Rewrite all of the material below, changing every "How do I perform" to "How can I carry out" and keeping everything else the same.

(Entries for locating text and elements)
┌────────

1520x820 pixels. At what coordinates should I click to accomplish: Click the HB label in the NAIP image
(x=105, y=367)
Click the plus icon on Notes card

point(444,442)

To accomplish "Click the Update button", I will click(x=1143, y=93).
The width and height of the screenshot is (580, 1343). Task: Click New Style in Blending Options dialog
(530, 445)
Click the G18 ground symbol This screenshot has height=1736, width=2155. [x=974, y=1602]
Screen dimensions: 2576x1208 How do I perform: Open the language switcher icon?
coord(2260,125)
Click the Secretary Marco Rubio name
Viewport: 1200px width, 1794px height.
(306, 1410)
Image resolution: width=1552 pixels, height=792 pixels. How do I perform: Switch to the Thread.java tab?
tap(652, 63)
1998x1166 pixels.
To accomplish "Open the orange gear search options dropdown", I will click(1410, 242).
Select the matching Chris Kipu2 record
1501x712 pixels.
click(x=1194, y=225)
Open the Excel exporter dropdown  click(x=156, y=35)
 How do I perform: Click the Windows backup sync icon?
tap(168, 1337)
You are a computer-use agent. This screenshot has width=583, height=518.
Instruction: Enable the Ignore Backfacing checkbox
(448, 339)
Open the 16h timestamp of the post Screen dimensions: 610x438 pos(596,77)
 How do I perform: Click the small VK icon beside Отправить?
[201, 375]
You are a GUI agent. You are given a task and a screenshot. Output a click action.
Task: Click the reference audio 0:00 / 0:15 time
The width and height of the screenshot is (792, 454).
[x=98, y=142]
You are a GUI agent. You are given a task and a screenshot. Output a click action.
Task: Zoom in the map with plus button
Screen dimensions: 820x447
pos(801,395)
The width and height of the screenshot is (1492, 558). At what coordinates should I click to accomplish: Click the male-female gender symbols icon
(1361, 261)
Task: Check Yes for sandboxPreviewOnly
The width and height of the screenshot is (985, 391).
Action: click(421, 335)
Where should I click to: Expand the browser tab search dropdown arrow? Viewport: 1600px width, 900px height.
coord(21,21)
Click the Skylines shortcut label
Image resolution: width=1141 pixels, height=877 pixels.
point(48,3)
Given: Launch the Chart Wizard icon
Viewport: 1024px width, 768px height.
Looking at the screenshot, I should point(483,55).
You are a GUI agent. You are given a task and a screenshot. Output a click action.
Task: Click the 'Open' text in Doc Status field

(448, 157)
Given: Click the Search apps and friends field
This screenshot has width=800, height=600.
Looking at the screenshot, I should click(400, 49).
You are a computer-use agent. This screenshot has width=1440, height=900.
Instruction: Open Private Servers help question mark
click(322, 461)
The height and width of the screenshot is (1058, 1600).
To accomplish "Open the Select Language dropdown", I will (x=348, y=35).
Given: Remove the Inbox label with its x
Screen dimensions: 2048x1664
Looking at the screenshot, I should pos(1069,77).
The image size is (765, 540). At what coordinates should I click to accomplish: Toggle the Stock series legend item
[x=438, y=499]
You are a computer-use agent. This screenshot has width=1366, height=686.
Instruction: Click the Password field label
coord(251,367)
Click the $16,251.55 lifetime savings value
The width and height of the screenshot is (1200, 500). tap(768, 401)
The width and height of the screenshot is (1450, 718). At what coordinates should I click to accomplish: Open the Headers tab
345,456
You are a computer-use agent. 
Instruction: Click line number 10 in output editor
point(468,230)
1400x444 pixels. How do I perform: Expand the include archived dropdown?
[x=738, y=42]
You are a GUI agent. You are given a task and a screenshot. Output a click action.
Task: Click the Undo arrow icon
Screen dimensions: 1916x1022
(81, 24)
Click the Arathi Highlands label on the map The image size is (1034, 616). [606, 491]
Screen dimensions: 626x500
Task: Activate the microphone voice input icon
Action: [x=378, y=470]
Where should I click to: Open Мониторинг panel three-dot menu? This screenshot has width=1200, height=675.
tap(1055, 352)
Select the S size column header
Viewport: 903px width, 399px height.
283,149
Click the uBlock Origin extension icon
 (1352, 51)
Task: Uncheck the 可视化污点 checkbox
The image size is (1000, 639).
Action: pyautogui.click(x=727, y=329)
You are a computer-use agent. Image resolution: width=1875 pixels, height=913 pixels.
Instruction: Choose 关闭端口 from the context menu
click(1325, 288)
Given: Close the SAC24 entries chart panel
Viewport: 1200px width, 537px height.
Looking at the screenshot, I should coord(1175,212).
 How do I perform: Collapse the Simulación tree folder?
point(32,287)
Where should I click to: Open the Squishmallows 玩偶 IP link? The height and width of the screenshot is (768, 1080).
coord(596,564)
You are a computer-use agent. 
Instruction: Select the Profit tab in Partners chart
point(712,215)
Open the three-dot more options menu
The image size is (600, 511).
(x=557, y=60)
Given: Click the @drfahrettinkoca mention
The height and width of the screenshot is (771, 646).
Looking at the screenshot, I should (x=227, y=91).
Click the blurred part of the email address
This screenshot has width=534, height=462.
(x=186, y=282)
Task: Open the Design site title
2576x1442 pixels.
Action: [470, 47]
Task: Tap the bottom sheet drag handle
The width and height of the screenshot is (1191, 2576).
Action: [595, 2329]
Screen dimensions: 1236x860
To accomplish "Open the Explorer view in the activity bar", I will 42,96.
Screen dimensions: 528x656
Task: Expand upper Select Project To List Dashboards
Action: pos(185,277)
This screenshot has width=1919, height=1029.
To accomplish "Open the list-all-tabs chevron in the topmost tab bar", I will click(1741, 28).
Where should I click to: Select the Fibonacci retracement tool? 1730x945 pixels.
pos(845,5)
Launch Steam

└────────

Result for this exercise:
1520x820 pixels. At what coordinates should I click to accomplish: Click the HB label in the NAIP image
(x=105, y=367)
Click the plus icon on Notes card

point(444,442)

To accomplish "Click the Update button", I will click(x=1143, y=93).
The width and height of the screenshot is (580, 1343). Task: Click New Style in Blending Options dialog
(530, 445)
Click the G18 ground symbol This screenshot has height=1736, width=2155. [x=974, y=1602]
Screen dimensions: 2576x1208 How can I carry out: Open the language switcher icon?
coord(2260,125)
Click the Secretary Marco Rubio name
Viewport: 1200px width, 1794px height.
(306, 1410)
Image resolution: width=1552 pixels, height=792 pixels. How can I carry out: Switch to the Thread.java tab?
tap(652, 63)
1998x1166 pixels.
To accomplish "Open the orange gear search options dropdown", I will click(1410, 242).
Select the matching Chris Kipu2 record
1501x712 pixels.
click(x=1194, y=225)
Open the Excel exporter dropdown  click(x=156, y=35)
 How can I carry out: Click the Windows backup sync icon?
tap(168, 1337)
You are a computer-use agent. This screenshot has width=583, height=518.
Instruction: Enable the Ignore Backfacing checkbox
(448, 339)
Open the 16h timestamp of the post Screen dimensions: 610x438 pos(596,77)
 How can I carry out: Click the small VK icon beside Отправить?
[201, 375]
You are a GUI agent. You are given a task and a screenshot. Output a click action.
Task: Click the reference audio 0:00 / 0:15 time
The width and height of the screenshot is (792, 454).
[x=98, y=142]
You are a GUI agent. You are given a task and a screenshot. Output a click action.
Task: Zoom in the map with plus button
Screen dimensions: 820x447
pos(801,395)
The width and height of the screenshot is (1492, 558). At what coordinates should I click to accomplish: Click the male-female gender symbols icon
(1361, 261)
Task: Check Yes for sandboxPreviewOnly
The width and height of the screenshot is (985, 391).
Action: click(421, 335)
Where should I click to: Expand the browser tab search dropdown arrow? Viewport: 1600px width, 900px height.
coord(21,21)
Click the Skylines shortcut label
Image resolution: width=1141 pixels, height=877 pixels.
point(48,3)
Given: Launch the Chart Wizard icon
Viewport: 1024px width, 768px height.
Looking at the screenshot, I should point(483,55).
You are a GUI agent. You are given a task and a screenshot. Output a click action.
Task: Click the 'Open' text in Doc Status field

(448, 157)
Given: Click the Search apps and friends field
This screenshot has width=800, height=600.
Looking at the screenshot, I should click(400, 49).
You are a computer-use agent. This screenshot has width=1440, height=900.
Instruction: Open Private Servers help question mark
click(322, 461)
The height and width of the screenshot is (1058, 1600).
To accomplish "Open the Select Language dropdown", I will (x=348, y=35).
Given: Remove the Inbox label with its x
Screen dimensions: 2048x1664
Looking at the screenshot, I should pos(1069,77).
The image size is (765, 540). At what coordinates should I click to accomplish: Toggle the Stock series legend item
[x=438, y=499]
You are a computer-use agent. This screenshot has width=1366, height=686.
Instruction: Click the Password field label
coord(251,367)
Click the $16,251.55 lifetime savings value
The width and height of the screenshot is (1200, 500). tap(768, 401)
The width and height of the screenshot is (1450, 718). At what coordinates should I click to accomplish: Open the Headers tab
345,456
You are a computer-use agent. 
Instruction: Click line number 10 in output editor
point(468,230)
1400x444 pixels. How can I carry out: Expand the include archived dropdown?
[x=738, y=42]
You are a GUI agent. You are given a task and a screenshot. Output a click action.
Task: Click the Undo arrow icon
Screen dimensions: 1916x1022
(81, 24)
Click the Arathi Highlands label on the map The image size is (1034, 616). [606, 491]
Screen dimensions: 626x500
Task: Activate the microphone voice input icon
Action: [x=378, y=470]
Where should I click to: Open Мониторинг panel three-dot menu? This screenshot has width=1200, height=675.
tap(1055, 352)
Select the S size column header
Viewport: 903px width, 399px height.
283,149
Click the uBlock Origin extension icon
 (1352, 51)
Task: Uncheck the 可视化污点 checkbox
The image size is (1000, 639).
Action: pyautogui.click(x=727, y=329)
You are a computer-use agent. Image resolution: width=1875 pixels, height=913 pixels.
Instruction: Choose 关闭端口 from the context menu
click(1325, 288)
Given: Close the SAC24 entries chart panel
Viewport: 1200px width, 537px height.
Looking at the screenshot, I should coord(1175,212).
 How can I carry out: Collapse the Simulación tree folder?
point(32,287)
Where should I click to: Open the Squishmallows 玩偶 IP link? The height and width of the screenshot is (768, 1080).
coord(596,564)
You are a computer-use agent. 
Instruction: Select the Profit tab in Partners chart
point(712,215)
Open the three-dot more options menu
The image size is (600, 511).
(x=557, y=60)
Given: Click the @drfahrettinkoca mention
The height and width of the screenshot is (771, 646).
Looking at the screenshot, I should (x=227, y=91).
Click the blurred part of the email address
This screenshot has width=534, height=462.
(x=186, y=282)
Task: Open the Design site title
2576x1442 pixels.
Action: [470, 47]
Task: Tap the bottom sheet drag handle
The width and height of the screenshot is (1191, 2576).
Action: [595, 2329]
Screen dimensions: 1236x860
To accomplish "Open the Explorer view in the activity bar", I will 42,96.
Screen dimensions: 528x656
Task: Expand upper Select Project To List Dashboards
Action: pos(185,277)
This screenshot has width=1919, height=1029.
To accomplish "Open the list-all-tabs chevron in the topmost tab bar", I will click(1741, 28).
Where should I click to: Select the Fibonacci retracement tool? 1730x945 pixels.
pos(845,5)
Launch Steam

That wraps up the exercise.